Each is seen by the resident neurologist Alex (Ozlem Saglanmak). She takes an assessed risk with each. She injects Winnie with drugs on the basis her adult son, Anders (Morten Hee Andersen), “thinks” his mum’s not on medication. She sends Oliver home after routine eye-hand coordination tests, diagnosing his headache as a “migraine or a hangover”.
Further, she overrules a nervous intern, Emilie (Mathilde Arcel Fock), who suggests Oliver be sent for a brain scan. “We can’t scan every patient with a headache,’’ Alex replies.
I don’t want to reveal what happens, so let’s just say that both Winnie and Oliver need further treatment.

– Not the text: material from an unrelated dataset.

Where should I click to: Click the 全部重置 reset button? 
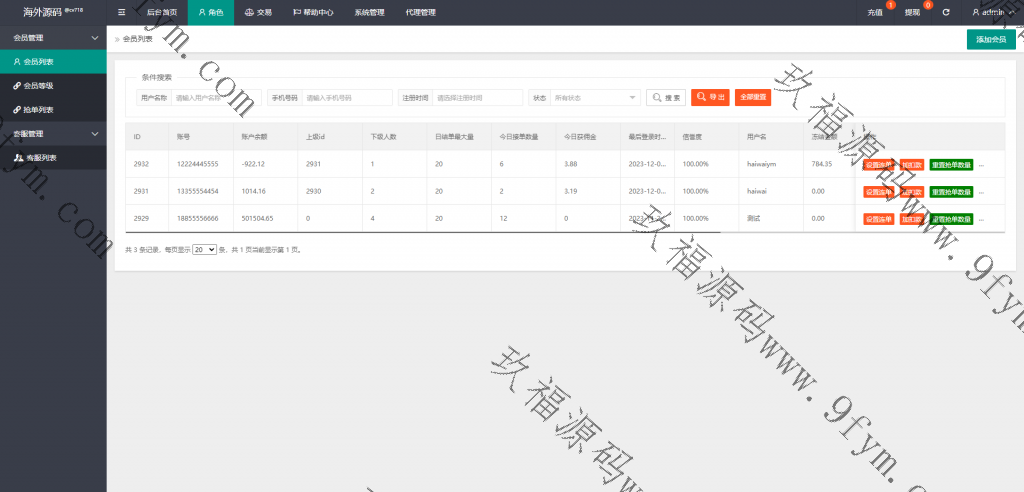[x=753, y=97]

There’s a touching parallel between them: Oliver is the only child of Camilla, who was told she was infertile, and her husband Karl (Anders Matthesen). “He’s our little miracle,’’ Camilla says. Winnie, too, has just one child. “We only have each other,’’ Anders tells the doctors.

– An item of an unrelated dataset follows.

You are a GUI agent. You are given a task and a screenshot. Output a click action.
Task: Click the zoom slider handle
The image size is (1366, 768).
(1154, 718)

What follows is compelling and poignant. You’d have to have a heart of stone not to become a bit teary. The police become involved, but not for the reason you may suspect.
Dyrholm is outstanding as Oliver’s mother. “Maybe he’ll feel better in a few days. He’s young and he heals quickly.” Saglanmak, who is in Borgen, the popular television drama about Danish politics, is brilliant as an arrogant doctor pushed to the edge of self-doubt. “I’ve never missed anything before. Never.”
This captivating film is not light entertainment or a rom-com. It’s a deep dive into the frailty of existence and the fine line between life and death. “It’s a matter of minutes,’’ a neurosurgeon notes of the time it takes the brain to cross that line.
With the God joke at the start, it’s perhaps fitting the final words belong to a priest who visits the hospital to consol grieving relatives. “Love is stronger than death,’’ he tells them. “That’s what makes us human.”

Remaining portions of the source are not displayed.